INSTRUCTIONS FOR THE TASK
Your copy should hold exactly the lines from the one containing "1278x767 pixels. At" through the last line of the entries, and no pictures.

(Collected data entries)

┄┄┄┄┄┄

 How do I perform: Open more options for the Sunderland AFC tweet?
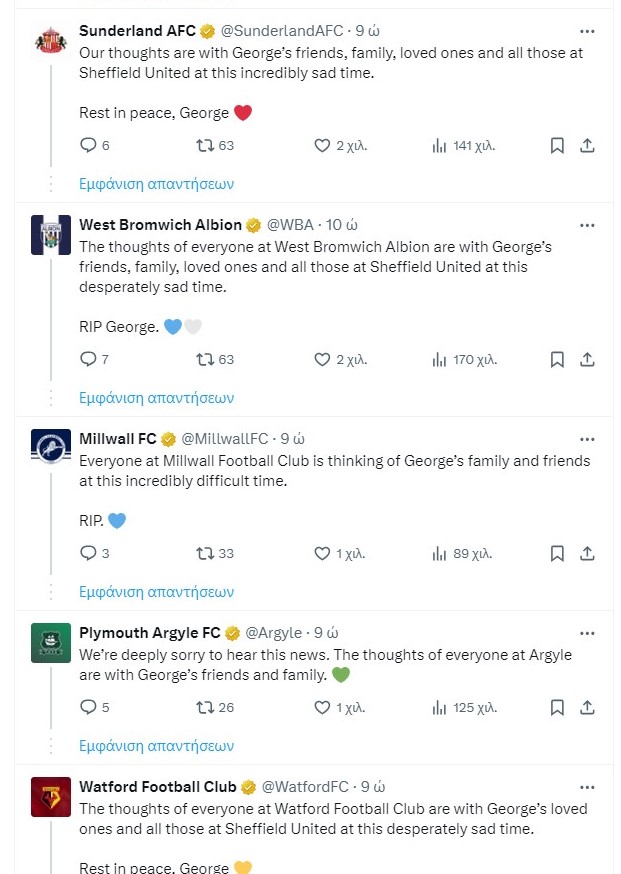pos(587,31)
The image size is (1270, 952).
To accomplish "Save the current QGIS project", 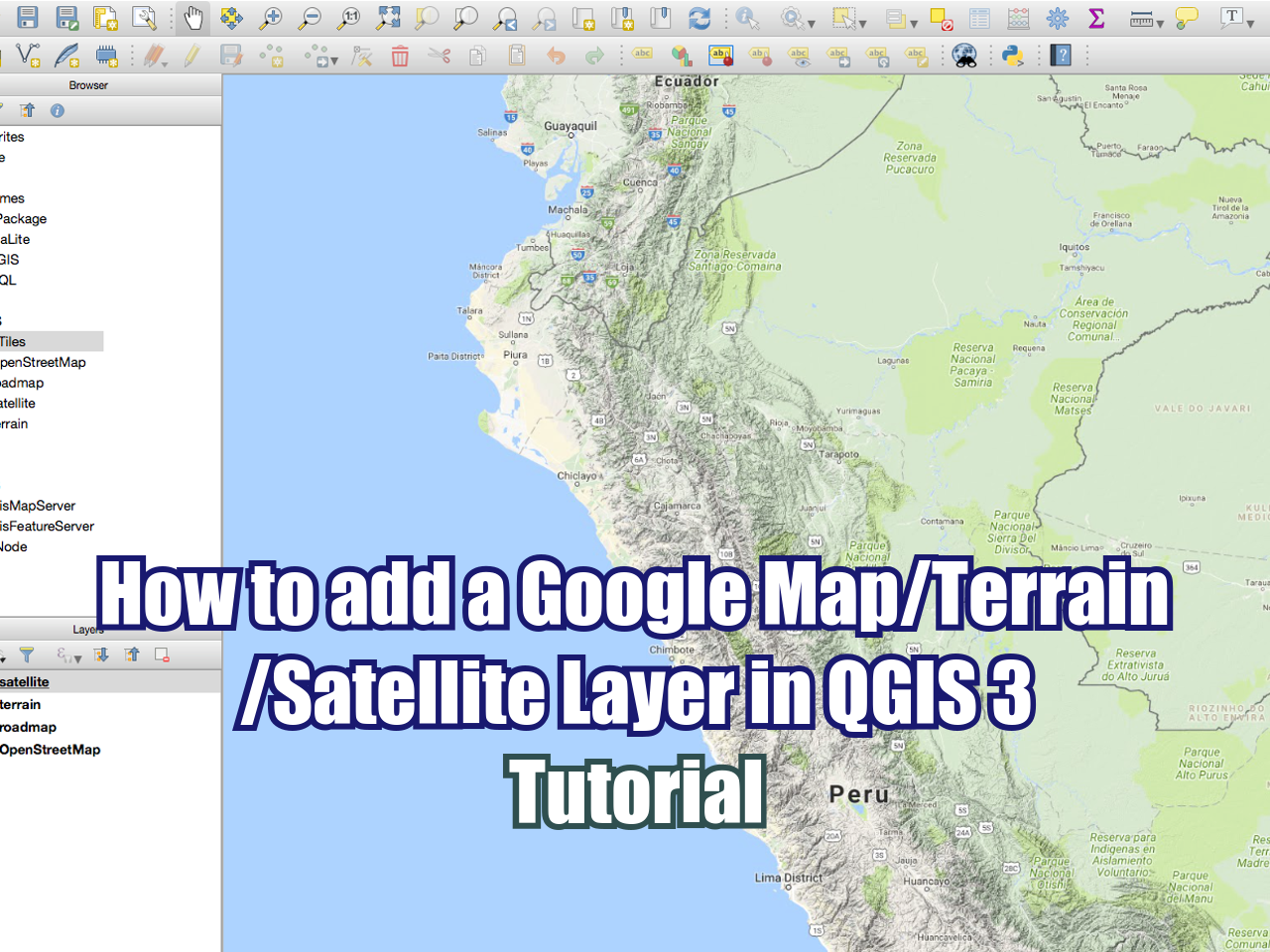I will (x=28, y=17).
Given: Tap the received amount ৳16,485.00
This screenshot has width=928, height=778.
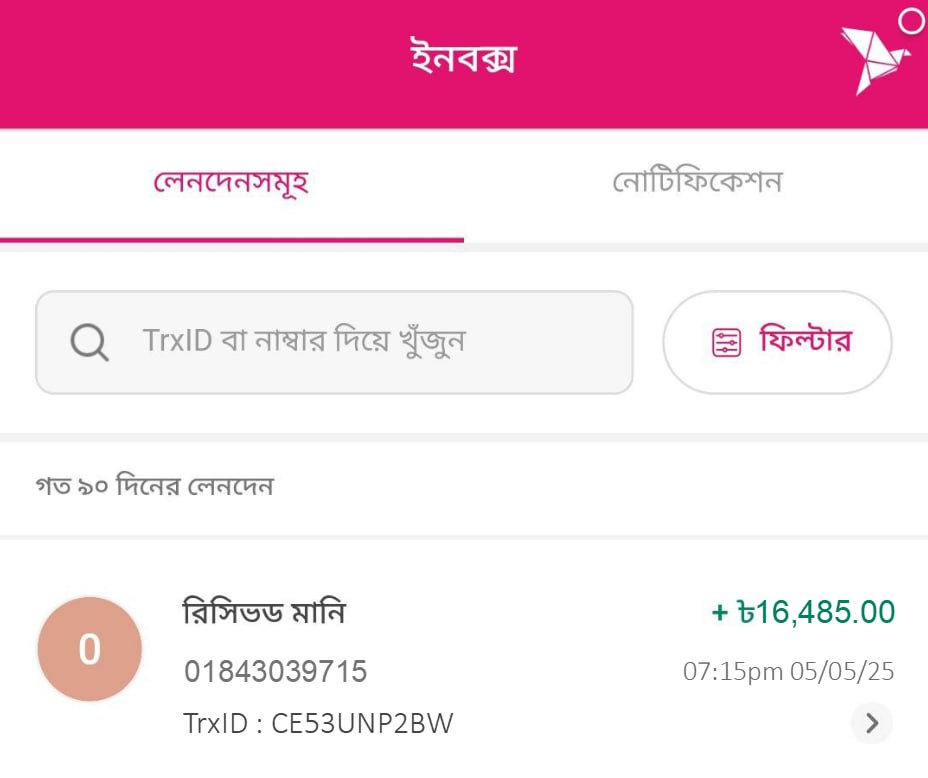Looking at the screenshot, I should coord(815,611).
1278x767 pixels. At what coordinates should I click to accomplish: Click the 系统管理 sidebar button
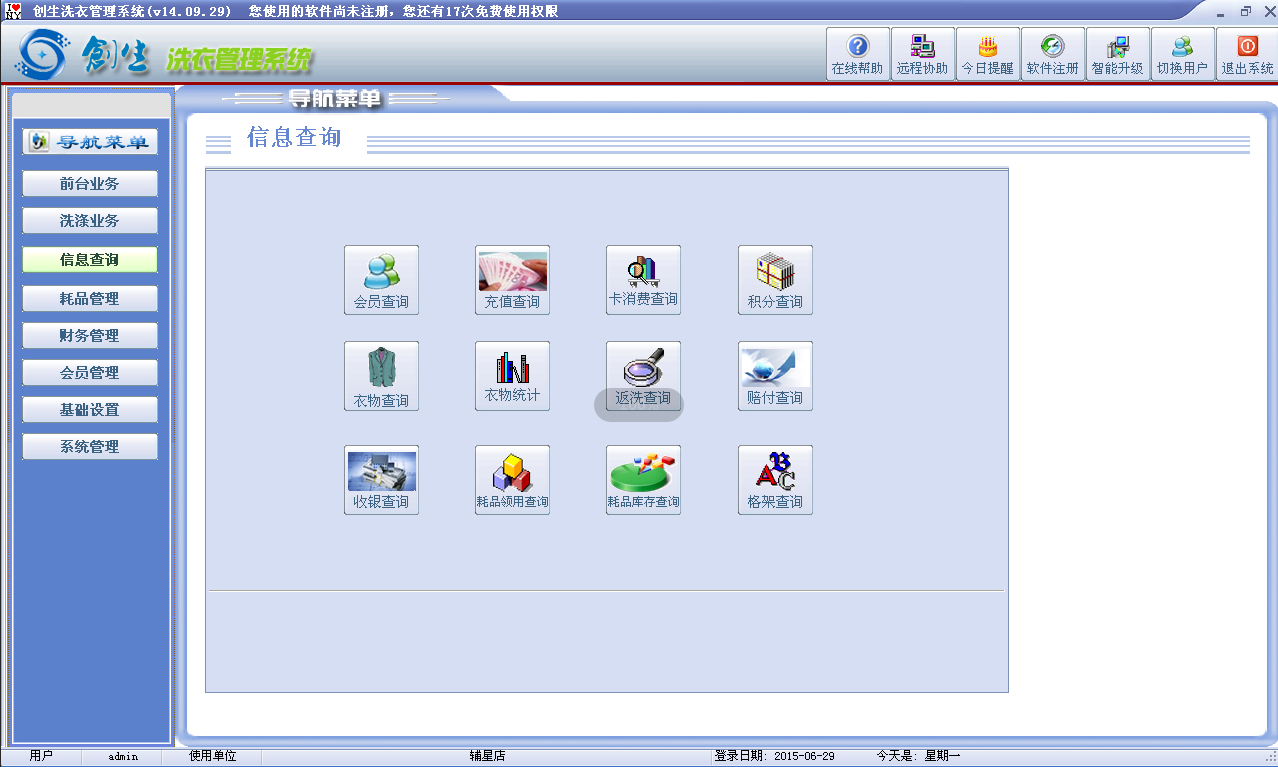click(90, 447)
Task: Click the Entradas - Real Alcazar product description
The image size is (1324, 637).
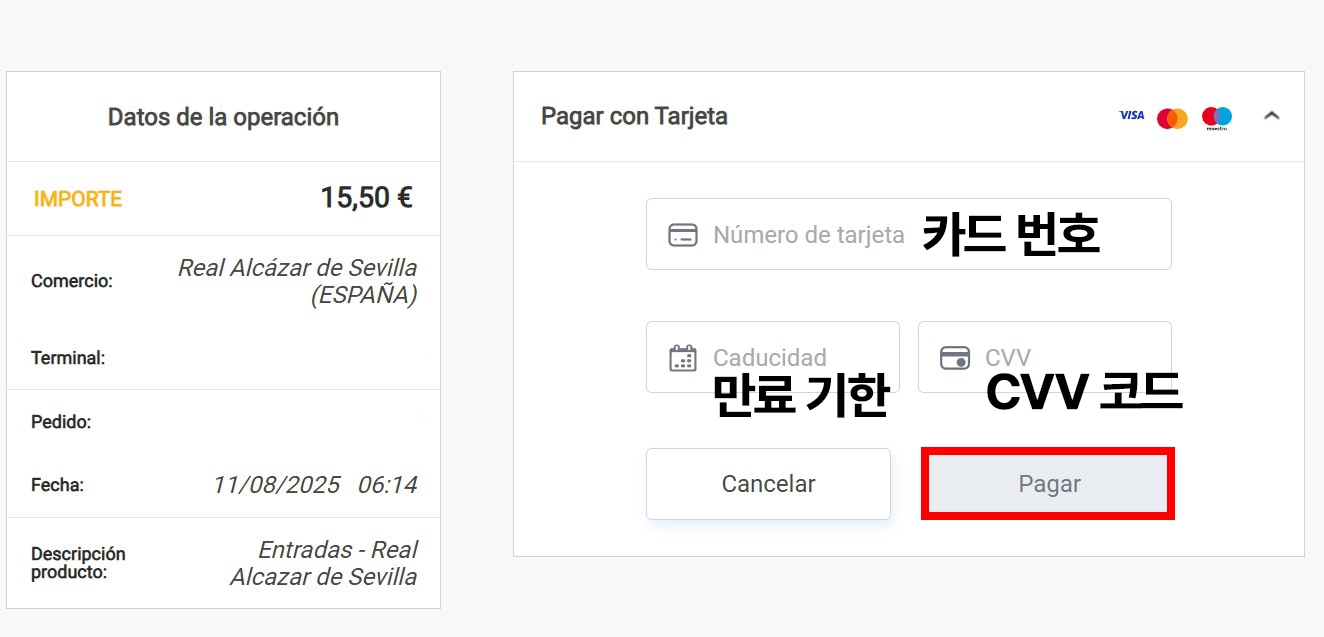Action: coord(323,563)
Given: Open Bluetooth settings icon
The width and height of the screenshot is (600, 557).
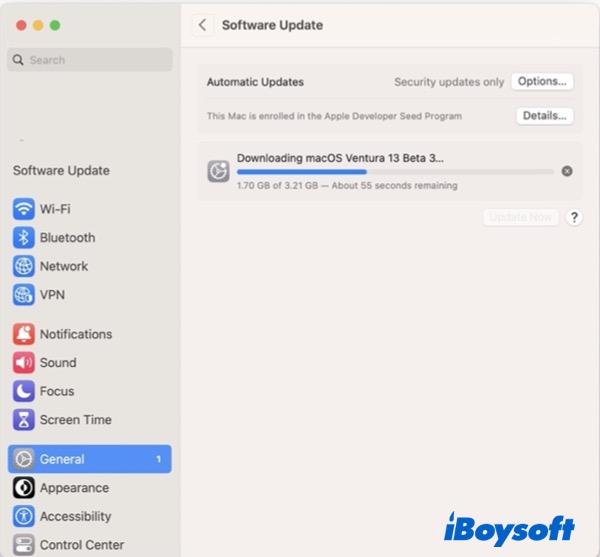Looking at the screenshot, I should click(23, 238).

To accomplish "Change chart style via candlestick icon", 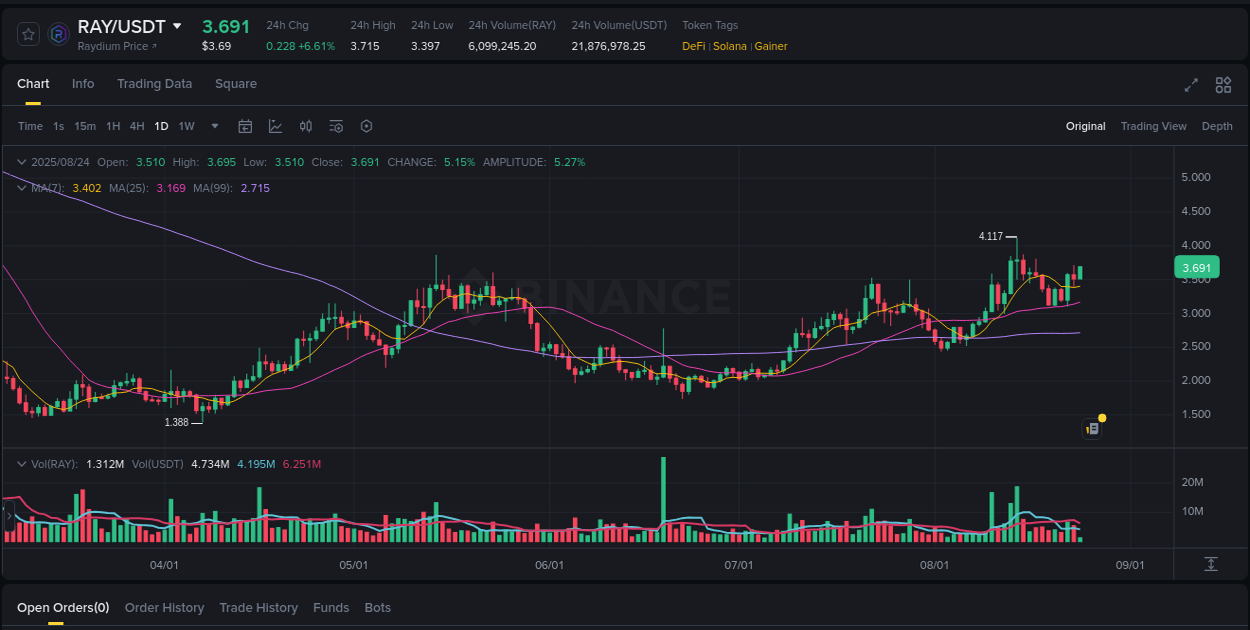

┄┄┄┄┄┄

RESULT
1278x767 pixels. At what coordinates should I click to accomplish: Click the 系统管理 sidebar button
click(90, 447)
Task: Click the Entradas - Real Alcazar product description
The image size is (1324, 637).
Action: coord(323,563)
Given: Open Bluetooth settings icon
The width and height of the screenshot is (600, 557).
Looking at the screenshot, I should click(23, 238).

To accomplish "Change chart style via candlestick icon", 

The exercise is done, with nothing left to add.